■ PROBLEM DESCRIPTION
Please return every line of the data below that contains the string "text", matching case exactly.

■ RAW DATA
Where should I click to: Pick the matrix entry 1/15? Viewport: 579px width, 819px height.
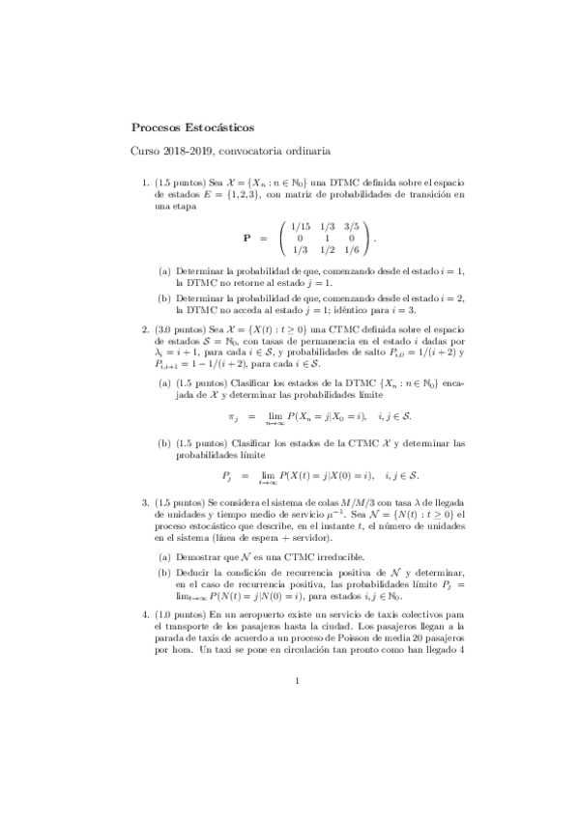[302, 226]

---

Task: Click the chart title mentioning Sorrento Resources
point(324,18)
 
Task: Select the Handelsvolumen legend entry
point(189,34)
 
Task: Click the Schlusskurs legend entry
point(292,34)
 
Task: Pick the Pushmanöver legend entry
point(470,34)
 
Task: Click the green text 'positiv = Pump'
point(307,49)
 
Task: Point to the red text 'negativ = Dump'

■ ANSWER FOR THE TASK
Task: Click the green text 'positiv = Pump'
Task: Point to the red text 'negativ = Dump'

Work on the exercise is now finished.